§ Отрывок:
----------
Читаем Бируни полностью

В Хорезме Ибн Сина попал в окружение друзей. Ученые Гурганджа сразу же приняли его в свой круг, а хорезмшах, наслышанный о лекарском искусстве двадцатипятилетнего медика Саманидов, без колебаний зачислил его в придворный штат. Нигде и никогда не собиралось еще в одночасье столько выдающихся ученых, как в Гургандже в 1005 году! На какое-то время столица Хорезма сделалась ведущим научным центром Средней Азии — в диалогах и диспутах, разгоравшихся в собраниях ученых Гурганджа, поднимались проблемы, с которыми Европе предстояло познакомиться лишь несколько веков спустя.

В одном из таких собраний и произошло знакомство Бируни с Ибн Синой. Заочно они знали друг друга давно, с тех пор как обменялись посланиями в ходе знаменитой полемики, принесшей громкую славу каждому из них. Вспоминая о запальчивом, резком, почти вызывающем тоне своих вопросов, Бируни не исключал, что Ибн Сина встретит его сдержанно и даже неприязненно, и внутренне готовился к язвительным выпадам с его стороны. К сожалению, в ученом мире сплошь и рядом концептуальные разногласия переносились в сферу личных отношений, и диспуты вокруг самых, казалось бы, отвлеченных вопросов заканчивались склоками и непримиримой враждой.
----------
§ Задание a: Выведите без изменений фрагмент строк, который начинается со строки, содержащей «Task: Expand detail», и продолжается до последней строки включительно. Изображения в ответ не включайте.

(Фрагмент набора данных)
----------
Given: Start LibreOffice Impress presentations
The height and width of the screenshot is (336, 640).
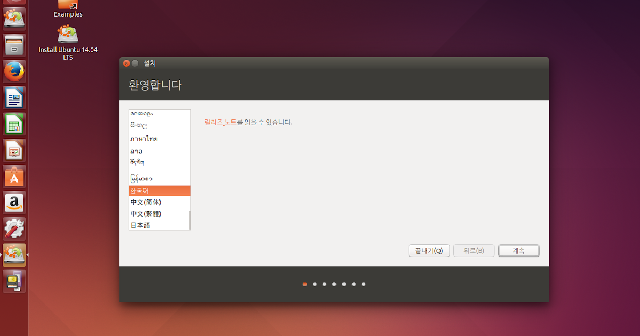Looking at the screenshot, I should tap(13, 150).
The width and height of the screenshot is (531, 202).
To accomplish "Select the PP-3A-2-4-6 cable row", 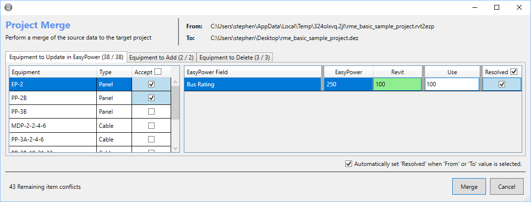I will coord(53,140).
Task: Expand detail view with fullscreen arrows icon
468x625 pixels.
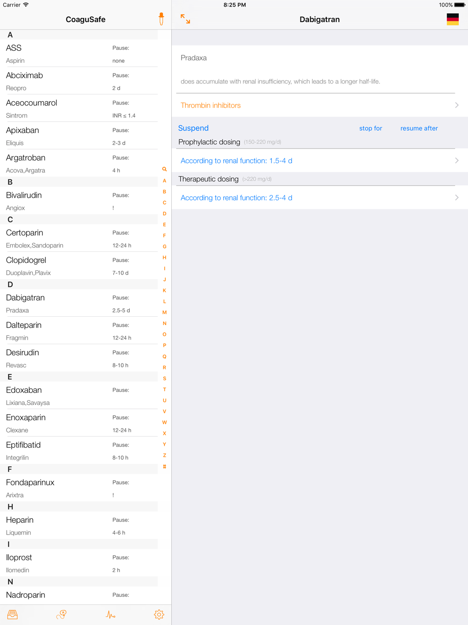Action: pyautogui.click(x=185, y=19)
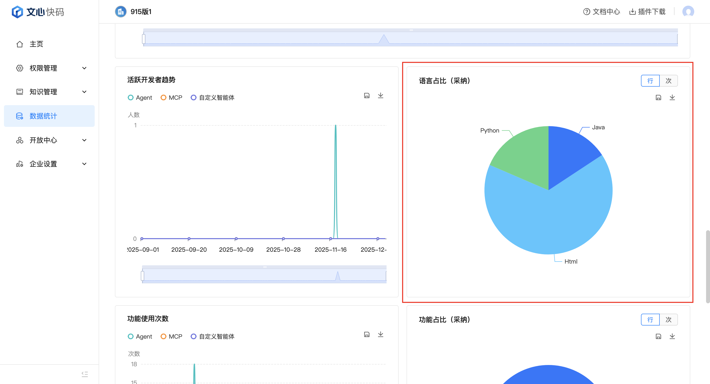Switch 语言占比 chart to 次 tab

(668, 81)
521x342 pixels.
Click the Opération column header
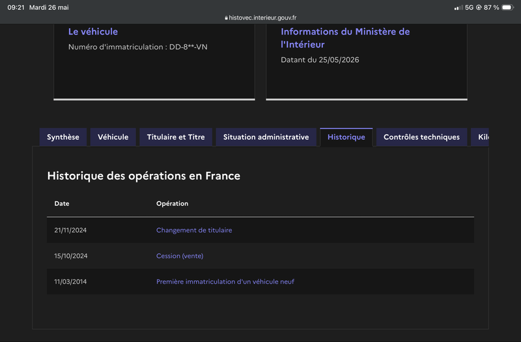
----------
§ Задание b: Верните дословно часть отрывка о Бируни и Ибн Сине, которая начинается со слов «Читаем Бируни полностью» и заканчивается словами «несколько веков спустя.».

§ Решение a:
Task: Expand detail view with fullscreen arrows icon
468x625 pixels.
Action: pyautogui.click(x=185, y=19)
Switch 语言占比 chart to 次 tab

(668, 81)
521x342 pixels.
Click the Opération column header

§ Решение b:
Читаем Бируни полностью

В Хорезме Ибн Сина попал в окружение друзей. Ученые Гурганджа сразу же приняли его в свой круг, а хорезмшах, наслышанный о лекарском искусстве двадцатипятилетнего медика Саманидов, без колебаний зачислил его в придворный штат. Нигде и никогда не собиралось еще в одночасье столько выдающихся ученых, как в Гургандже в 1005 году! На какое-то время столица Хорезма сделалась ведущим научным центром Средней Азии — в диалогах и диспутах, разгоравшихся в собраниях ученых Гурганджа, поднимались проблемы, с которыми Европе предстояло познакомиться лишь несколько веков спустя.